I haven't been on a date in twelve years. I hardly went outside after dark in all that time either. And I'm about to change both of those things in one fell swoop tonight.

But I know I'm safest with him, and I want to see him again tonight. So I just won't listen to that screaming voice inside my head telling me I can't go through with it, so I might as well not even try. I've been hiding for long enough. And I've waited for my first date with Scar for a very long time.

He saved me from Lizard once, now maybe he can save me from the memories of that nightmare. It's a vague notion, a hatchling of an idea that frightens me, but not enough to run away from it.

* * *

Mom gawked at me with her mouth wide open for a full couple of minutes after I told her I'm going out for dinner tonight. I said it was with Tammy, since she might not even let me go, if I told her who I was really going out with. She's just as thankful to Scar for saving me as I am, perhaps even more so, but she's a sensible, down-to-earth woman who has no illusions about who he really is. At least that's how she put it.

I didn't wait for her to start asking questions after I told her of my plans, just rushed upstairs to shower and get the smell of goat and horses off me. And dog too, since I took them for a long walk after Scar left and the cowboy started showing interest in me again until I absolutely couldn't handle his attention anymore.

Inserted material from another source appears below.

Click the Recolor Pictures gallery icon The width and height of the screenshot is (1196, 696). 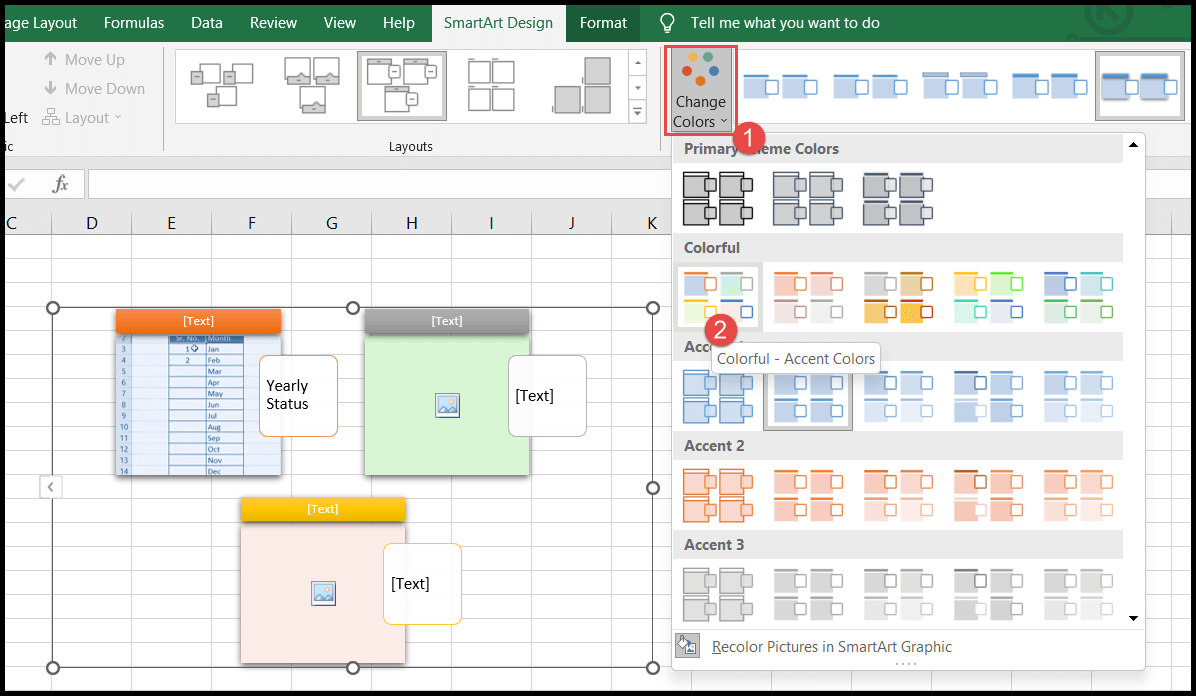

Once upon a time, my life used to be all pretty dresses and evening gowns, makeup, hair styling and beauty pageants. Now I only own one dress, which still has the tag on it, since I've never worn it. But I'm wearing it tonight. I have no high heels to go with it, or I'd wear those too. I threw out all my feminine clothes after I was finally recovered enough to start planning for the future again. Mom's forever convincing me to buy and wear more dresses and pretty outfits, but buying this dress was the only time I caved to her pressure.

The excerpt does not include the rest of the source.